Now that so many places are focussing on eggs, here is a rough guide to the kinds of eggs you will find at restaurants.
Standard Egg
Watery white and pale yolk --- this is an industrial egg hatched by battery chickens and served at 95 per cent of India’s most expensive hotels. Why do they serve it? Well, because it is cheap and they don’t think we care enough to complain.
Free Range Egg
An egg hatched by a chicken that has actually walked around on a farm. Firm white, orange yolk and lots of flavours. Some hotels care enough to buy them.
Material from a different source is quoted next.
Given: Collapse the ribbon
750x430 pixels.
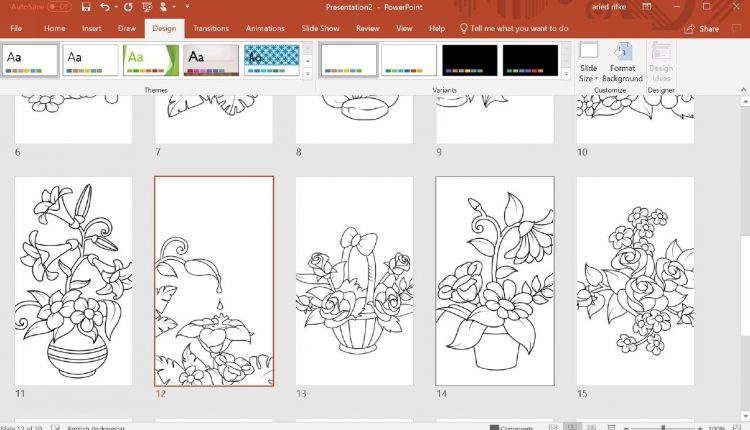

When the Four Seasons opened in Bombay twelve years ago, its chefs approached Delhi’s Keggs to supply free-range eggs. More expensive, so hotels and restaurants avoid them.
Desi Egg
Most commercial eggs are as vegetarian as, say, milk. They come from a member of the animal/bird kingdom. But consuming them does not entail a loss of life or potential life. The eggs we usually eat are unfertilised, which is to say that they will never hatch.
But sometimes when birds mate, they produced fertilised eggs which will, if not fried or poached, end up hatching. These 'desi eggs' have a strong taste and many people prefer their flavour though there are those, like me, who find the taste too overpowering.
Duck’s Eggs
Usually larger than a hen’s and with a distinct flavour, these are not particularly popular in India though they can make for interesting omelettes and are much used in European and East Asian countries.
Quail’s Eggs
No great improvement in taste over free-range hen’s eggs in my opinion but much prized by chefs because they are small. So if you want to put a dainty little fried egg on top of a dish or pack a salad with small boiled eggs then quail’s eggs are perfect.
Quail is farmed in India so the eggs are easily available to the catering industry.